DATA SUPPLIED below:

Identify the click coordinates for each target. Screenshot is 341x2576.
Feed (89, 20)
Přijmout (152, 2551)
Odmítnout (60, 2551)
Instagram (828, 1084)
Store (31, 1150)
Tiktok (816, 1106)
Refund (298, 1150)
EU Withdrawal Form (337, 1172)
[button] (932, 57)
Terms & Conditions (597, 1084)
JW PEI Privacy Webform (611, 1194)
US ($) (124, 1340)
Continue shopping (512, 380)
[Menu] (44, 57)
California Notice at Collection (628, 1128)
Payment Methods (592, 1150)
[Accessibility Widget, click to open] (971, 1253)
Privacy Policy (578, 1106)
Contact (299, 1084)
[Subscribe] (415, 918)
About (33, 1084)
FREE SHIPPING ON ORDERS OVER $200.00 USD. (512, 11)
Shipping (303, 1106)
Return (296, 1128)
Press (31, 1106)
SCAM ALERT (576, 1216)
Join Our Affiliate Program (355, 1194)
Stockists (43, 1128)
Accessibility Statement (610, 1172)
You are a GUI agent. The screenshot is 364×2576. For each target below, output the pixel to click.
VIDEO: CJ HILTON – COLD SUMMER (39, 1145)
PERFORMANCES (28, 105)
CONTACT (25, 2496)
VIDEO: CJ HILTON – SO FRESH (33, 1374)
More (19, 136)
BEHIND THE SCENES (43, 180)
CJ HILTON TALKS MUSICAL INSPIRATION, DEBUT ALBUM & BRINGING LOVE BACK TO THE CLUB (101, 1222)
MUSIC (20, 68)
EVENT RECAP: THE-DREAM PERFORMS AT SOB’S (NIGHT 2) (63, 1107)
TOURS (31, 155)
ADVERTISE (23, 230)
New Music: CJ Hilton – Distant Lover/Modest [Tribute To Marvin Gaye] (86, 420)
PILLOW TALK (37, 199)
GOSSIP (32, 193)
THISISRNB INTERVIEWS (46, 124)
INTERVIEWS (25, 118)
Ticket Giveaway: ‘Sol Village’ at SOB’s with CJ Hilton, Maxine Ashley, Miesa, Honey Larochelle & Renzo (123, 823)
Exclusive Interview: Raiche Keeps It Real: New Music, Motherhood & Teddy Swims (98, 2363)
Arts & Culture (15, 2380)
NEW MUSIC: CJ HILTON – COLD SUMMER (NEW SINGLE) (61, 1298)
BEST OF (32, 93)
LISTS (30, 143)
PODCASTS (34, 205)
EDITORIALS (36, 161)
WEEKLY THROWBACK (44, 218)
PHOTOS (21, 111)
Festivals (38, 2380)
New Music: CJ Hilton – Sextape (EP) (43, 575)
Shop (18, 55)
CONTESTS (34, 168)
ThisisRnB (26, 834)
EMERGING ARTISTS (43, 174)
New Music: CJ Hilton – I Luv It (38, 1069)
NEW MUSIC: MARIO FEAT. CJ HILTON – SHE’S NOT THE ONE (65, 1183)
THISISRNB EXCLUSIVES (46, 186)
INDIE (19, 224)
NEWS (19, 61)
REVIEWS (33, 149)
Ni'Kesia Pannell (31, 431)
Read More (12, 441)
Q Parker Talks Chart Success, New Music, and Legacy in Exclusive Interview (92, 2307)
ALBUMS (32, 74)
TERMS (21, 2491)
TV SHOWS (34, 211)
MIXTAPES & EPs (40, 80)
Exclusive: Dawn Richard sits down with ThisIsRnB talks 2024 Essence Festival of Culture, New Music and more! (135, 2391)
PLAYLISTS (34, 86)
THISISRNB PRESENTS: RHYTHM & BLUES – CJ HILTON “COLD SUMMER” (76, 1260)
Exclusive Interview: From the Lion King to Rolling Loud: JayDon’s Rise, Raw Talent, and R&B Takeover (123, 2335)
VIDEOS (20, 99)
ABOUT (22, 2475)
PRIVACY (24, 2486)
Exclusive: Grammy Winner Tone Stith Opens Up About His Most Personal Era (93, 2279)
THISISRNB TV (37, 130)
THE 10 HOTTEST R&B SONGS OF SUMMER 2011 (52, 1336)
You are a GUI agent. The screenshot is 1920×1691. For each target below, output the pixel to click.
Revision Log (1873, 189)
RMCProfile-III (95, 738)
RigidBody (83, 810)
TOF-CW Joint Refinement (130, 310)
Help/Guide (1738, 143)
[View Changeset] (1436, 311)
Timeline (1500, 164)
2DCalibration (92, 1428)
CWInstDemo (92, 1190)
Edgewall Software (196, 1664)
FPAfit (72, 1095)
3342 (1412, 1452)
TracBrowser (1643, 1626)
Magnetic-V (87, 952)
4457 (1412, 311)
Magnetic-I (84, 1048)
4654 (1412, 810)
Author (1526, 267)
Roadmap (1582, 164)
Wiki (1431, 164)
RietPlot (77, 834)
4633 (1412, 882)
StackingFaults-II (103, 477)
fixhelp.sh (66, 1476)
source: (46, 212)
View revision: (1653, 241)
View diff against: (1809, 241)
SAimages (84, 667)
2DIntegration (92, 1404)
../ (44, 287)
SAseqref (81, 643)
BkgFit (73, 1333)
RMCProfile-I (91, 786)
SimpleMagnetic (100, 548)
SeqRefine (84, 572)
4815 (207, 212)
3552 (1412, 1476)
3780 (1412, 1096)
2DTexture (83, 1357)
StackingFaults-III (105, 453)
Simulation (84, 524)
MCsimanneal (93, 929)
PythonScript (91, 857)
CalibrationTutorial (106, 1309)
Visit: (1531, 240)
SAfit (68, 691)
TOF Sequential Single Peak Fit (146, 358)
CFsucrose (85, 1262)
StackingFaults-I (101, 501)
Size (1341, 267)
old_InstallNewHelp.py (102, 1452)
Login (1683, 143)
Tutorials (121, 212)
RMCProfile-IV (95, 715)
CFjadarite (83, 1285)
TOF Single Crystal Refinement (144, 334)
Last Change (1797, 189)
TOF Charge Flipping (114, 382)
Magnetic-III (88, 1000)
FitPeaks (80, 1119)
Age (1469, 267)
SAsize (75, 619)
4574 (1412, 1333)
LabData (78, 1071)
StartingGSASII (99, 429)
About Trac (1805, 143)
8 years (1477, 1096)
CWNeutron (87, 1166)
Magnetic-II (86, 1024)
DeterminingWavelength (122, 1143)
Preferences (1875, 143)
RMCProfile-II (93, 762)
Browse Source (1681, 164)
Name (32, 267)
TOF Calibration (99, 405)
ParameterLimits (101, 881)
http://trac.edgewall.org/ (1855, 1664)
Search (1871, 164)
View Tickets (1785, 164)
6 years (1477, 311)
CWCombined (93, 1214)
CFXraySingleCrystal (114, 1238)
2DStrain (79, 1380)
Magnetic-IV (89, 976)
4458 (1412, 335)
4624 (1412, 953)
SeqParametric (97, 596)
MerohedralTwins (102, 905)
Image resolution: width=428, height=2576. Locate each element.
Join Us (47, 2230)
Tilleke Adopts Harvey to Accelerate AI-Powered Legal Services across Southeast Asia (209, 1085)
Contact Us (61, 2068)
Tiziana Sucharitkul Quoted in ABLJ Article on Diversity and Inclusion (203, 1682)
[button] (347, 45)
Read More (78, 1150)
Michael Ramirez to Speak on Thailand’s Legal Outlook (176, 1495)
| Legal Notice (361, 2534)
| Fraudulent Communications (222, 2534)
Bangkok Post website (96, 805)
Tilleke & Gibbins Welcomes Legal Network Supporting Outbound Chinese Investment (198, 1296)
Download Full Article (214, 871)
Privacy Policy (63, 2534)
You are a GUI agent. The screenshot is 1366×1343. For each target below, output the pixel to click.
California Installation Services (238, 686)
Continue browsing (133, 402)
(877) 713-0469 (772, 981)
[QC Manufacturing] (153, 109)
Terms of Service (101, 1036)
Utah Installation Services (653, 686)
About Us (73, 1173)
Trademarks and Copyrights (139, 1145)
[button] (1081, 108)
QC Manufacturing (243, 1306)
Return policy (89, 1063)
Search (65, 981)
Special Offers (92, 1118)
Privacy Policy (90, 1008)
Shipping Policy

End of DATA SUPPLIED.

## WHAT IS REQUIRED
Repeat verbatim the opening run of entries, ending with the line that contains "About (33, 1084)".

## RESPONSE TO THIS TASK
Identify the click coordinates for each target. Screenshot is 341x2576.
Feed (89, 20)
Přijmout (152, 2551)
Odmítnout (60, 2551)
Instagram (828, 1084)
Store (31, 1150)
Tiktok (816, 1106)
Refund (298, 1150)
EU Withdrawal Form (337, 1172)
[button] (932, 57)
Terms & Conditions (597, 1084)
JW PEI Privacy Webform (611, 1194)
US ($) (124, 1340)
Continue shopping (512, 380)
[Menu] (44, 57)
California Notice at Collection (628, 1128)
Payment Methods (592, 1150)
[Accessibility Widget, click to open] (971, 1253)
Privacy Policy (578, 1106)
Contact (299, 1084)
[Subscribe] (415, 918)
About (33, 1084)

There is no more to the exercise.